Staatssecretaris Heemskerk: Beide zaken worden binnen het Europees recht gezien als dwingende reden van algemeen belang en worden expliciet genoemd in artikel 4, onder 8, van de Dienstenrichtlijn.

Dan het Handelsregister. Ik heb een uittreksel bij me, want toevallig heb ik mij vanmiddag ingeschreven in het Handelsregister als departement. In drie minuten is men daarmee klaar. Het geeft aan wie de gevolmachtigden zijn. Dat zijn twee functionarissen, namelijk de minister en de staatssecretaris. Zij hebben allebei een volledige volmacht en zijn bevoegd per 22 februari 2007. Als publiekrechtelijke rechtspersoon wordt het ministerie van Economische Zaken genoemd, met een heel goede omschrijving van de activiteiten van het ministerie. Ik geloof dat er nog 60 000 publiekrechtelijke rechtspersonen volgen. Waarom doen wij dit allemaal? Ondernemingen zijn verplicht zich in te laten schrijven in het Handelsregister dat wordt bijgehouden door de Kamer van Koophandel, ter bevordering van de rechtszekerheid in het economisch verkeer, voor de verstrekking van gegevens van algemene feitelijk aard omtrent de samenstelling van de onderneming en rechtspersonen ter bevordering van de economische belangen van handel, industrie, ambacht en dienstverlening en voor het registreren van alle ondernemingen en rechtspersonen voor de gegevenshuishouding die nodig is voor het efficiënt functioneren van de overheid. Ook die redenen zijn aan te merken als dwingende redenen van algemeen belang, mede omdat ze dienen ter bescherming van de maatschappelijke orde en van de consument. Wij gaan het Handelsregister, net zoals wij het bevolkingsregister hebben, maken tot een basisregister waar alle rechtspersonen in vermeld zijn. De inschrijving in het Handelsregister levert dus zekerheid. Deze moet met veel waarborgen omtrent de betrouwbaarheid omkleed zijn. In die zin is het uitzonderen van de werking van de lex silencio positivo geen beloning van traagheid, maar juist het vasthouden aan een niveau van zekerheid. Bovendien kan inschrijving buitengewoon snel en digitaal.

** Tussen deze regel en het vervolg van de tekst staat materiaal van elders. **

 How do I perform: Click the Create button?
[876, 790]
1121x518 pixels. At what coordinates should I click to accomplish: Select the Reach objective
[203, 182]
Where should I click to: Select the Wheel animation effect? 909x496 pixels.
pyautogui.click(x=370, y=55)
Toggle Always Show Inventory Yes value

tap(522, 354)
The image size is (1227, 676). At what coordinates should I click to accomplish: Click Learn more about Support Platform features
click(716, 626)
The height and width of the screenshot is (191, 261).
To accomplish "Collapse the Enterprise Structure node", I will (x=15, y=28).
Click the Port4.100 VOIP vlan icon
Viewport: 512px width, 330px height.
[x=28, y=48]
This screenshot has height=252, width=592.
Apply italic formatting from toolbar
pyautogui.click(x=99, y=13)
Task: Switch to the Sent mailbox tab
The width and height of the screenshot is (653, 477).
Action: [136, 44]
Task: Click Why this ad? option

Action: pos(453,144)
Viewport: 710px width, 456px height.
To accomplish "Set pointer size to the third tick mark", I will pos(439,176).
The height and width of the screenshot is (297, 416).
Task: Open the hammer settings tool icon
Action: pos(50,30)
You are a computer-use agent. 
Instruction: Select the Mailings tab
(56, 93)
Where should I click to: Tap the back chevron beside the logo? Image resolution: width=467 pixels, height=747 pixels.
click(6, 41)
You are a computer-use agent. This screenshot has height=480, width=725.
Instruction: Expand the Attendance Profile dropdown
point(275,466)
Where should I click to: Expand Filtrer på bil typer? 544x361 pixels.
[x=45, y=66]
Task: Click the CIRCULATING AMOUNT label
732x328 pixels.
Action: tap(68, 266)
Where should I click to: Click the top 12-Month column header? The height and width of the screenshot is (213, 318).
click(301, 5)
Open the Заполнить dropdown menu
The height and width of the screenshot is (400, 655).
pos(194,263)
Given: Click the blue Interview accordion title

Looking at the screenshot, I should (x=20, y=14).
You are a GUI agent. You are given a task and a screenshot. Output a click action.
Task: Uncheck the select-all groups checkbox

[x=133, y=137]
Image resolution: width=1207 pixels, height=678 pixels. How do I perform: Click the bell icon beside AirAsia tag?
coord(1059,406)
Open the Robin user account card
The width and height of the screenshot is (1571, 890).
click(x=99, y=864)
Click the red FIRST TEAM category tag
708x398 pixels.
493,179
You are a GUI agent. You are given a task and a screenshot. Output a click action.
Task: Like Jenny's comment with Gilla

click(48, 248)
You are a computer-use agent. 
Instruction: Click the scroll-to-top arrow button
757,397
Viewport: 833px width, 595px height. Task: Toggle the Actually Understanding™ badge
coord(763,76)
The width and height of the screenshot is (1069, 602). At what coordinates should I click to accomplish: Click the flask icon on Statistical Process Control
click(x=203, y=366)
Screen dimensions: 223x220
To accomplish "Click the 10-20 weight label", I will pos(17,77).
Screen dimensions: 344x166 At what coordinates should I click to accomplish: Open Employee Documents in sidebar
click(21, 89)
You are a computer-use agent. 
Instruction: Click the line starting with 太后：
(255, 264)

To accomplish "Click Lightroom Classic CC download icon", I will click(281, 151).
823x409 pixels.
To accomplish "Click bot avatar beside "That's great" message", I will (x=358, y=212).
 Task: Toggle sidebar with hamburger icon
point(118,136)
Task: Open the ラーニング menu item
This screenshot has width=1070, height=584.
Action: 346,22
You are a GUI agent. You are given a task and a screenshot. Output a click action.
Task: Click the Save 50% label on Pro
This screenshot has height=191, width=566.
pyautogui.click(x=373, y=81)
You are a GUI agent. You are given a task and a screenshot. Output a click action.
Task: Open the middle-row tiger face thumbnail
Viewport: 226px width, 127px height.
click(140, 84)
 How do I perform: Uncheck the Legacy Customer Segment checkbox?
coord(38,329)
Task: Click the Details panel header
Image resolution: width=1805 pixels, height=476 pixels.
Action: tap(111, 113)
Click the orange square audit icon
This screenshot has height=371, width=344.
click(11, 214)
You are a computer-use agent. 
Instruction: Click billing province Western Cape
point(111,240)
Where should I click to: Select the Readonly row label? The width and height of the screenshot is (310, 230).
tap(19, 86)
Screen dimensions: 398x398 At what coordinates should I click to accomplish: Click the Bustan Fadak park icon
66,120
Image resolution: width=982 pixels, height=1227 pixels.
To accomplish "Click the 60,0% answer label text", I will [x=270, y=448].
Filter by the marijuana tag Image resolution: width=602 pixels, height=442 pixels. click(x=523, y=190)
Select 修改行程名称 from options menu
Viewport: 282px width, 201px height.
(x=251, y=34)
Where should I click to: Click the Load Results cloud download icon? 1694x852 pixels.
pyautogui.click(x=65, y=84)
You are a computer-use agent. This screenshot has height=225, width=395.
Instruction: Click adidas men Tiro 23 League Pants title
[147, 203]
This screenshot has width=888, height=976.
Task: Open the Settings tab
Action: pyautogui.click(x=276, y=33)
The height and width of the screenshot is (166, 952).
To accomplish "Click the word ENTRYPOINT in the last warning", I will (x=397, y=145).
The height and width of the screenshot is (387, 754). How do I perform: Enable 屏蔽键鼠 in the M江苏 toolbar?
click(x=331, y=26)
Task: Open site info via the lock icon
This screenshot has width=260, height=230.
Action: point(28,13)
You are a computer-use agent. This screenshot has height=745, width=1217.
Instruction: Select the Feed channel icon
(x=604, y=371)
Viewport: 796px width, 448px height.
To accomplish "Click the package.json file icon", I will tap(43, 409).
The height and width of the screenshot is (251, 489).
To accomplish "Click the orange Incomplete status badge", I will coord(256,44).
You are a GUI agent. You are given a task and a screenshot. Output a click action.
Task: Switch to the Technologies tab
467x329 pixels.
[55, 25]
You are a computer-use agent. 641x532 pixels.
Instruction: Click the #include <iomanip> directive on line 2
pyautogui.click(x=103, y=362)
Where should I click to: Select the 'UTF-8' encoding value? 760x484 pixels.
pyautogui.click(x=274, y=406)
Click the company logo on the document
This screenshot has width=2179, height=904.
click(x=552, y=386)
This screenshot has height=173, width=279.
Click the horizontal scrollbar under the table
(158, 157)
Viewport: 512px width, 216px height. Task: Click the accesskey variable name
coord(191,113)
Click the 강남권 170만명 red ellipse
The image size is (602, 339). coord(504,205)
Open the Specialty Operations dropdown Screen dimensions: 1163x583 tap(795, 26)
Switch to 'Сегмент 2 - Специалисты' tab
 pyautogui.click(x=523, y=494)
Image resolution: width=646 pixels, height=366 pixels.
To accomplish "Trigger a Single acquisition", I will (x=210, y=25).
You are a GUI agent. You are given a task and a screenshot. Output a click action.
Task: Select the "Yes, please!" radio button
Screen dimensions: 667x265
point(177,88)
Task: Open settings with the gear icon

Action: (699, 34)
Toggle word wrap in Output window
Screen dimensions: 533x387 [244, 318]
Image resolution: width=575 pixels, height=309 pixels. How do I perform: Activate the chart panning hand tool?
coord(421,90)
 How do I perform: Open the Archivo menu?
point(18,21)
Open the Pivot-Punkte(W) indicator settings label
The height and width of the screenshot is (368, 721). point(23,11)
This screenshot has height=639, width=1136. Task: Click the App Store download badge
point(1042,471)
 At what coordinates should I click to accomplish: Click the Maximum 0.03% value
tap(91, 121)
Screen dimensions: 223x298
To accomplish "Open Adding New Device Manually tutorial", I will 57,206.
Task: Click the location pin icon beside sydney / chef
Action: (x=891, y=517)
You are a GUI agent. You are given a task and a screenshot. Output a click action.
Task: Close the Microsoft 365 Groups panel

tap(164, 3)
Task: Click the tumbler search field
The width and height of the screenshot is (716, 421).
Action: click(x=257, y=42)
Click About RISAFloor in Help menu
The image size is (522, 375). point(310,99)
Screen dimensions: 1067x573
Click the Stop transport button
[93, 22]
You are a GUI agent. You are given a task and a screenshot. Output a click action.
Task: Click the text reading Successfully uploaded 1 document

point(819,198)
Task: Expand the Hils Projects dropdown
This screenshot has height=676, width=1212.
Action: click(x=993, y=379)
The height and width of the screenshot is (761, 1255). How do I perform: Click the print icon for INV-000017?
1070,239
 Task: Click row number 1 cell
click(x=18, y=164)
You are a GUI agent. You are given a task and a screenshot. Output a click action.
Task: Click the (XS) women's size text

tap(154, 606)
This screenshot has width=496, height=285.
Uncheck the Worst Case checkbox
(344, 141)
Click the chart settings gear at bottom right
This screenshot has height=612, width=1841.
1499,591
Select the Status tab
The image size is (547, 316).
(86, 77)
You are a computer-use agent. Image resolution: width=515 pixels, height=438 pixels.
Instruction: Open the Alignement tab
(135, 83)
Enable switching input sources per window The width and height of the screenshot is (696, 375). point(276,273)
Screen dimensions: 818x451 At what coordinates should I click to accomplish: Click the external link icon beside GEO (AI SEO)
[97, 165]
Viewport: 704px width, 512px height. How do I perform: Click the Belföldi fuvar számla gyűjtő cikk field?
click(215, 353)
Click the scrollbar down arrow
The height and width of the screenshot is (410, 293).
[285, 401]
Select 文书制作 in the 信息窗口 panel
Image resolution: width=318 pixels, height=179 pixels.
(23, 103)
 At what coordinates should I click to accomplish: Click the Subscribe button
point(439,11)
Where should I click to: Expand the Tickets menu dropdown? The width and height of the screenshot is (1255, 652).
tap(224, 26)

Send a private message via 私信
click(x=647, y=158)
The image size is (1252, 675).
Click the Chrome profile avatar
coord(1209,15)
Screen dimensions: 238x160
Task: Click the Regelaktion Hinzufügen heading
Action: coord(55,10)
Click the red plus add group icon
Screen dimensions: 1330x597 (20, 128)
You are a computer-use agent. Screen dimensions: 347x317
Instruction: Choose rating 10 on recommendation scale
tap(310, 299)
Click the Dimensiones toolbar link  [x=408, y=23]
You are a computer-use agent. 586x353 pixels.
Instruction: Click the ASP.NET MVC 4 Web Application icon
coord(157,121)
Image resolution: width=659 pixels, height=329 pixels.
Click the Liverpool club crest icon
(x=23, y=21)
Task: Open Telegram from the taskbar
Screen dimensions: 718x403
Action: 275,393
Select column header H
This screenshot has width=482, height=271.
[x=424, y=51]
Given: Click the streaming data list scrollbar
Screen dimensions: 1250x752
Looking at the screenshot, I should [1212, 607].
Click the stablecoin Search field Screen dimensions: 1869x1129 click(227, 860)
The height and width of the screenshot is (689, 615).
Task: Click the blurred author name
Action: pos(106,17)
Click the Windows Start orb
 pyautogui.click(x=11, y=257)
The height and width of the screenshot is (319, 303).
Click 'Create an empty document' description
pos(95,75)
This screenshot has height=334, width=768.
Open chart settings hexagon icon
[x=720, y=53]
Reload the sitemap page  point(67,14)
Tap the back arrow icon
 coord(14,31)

Mevrouw Vos (PvdA): Ik begrijp nog steeds niet dat gedoogd wordt dat de KvK te laat is. Ik kan mij voorstellen dat de Kamer van Koophandel dit jaar de termijnen mogelijk niet haalt in verband met de nieuwe wet. Iedereen, inclusief de vereniging van eigenaren van mijn vriend – hij was hierover hogelijk verbaasd, ook omdat de vereniging nog eens € 26 moest betalen – moet zich immers inschrijven. Echter, dat is toch maar een tijdelijke situatie? Hoeveel geld gaan al deze extra inschrijvingen opleveren? Daar ben ik eigenlijk wel benieuwd naar. Al die verenigingen van eigenaren, al die stichtinkjes en freelancers die vroeger niet ingeschreven hoefden worden, leveren geld op. Misschien is het de bedoeling om extra mensen aan te trekken om al die rechtspersonen snel in te schrijven?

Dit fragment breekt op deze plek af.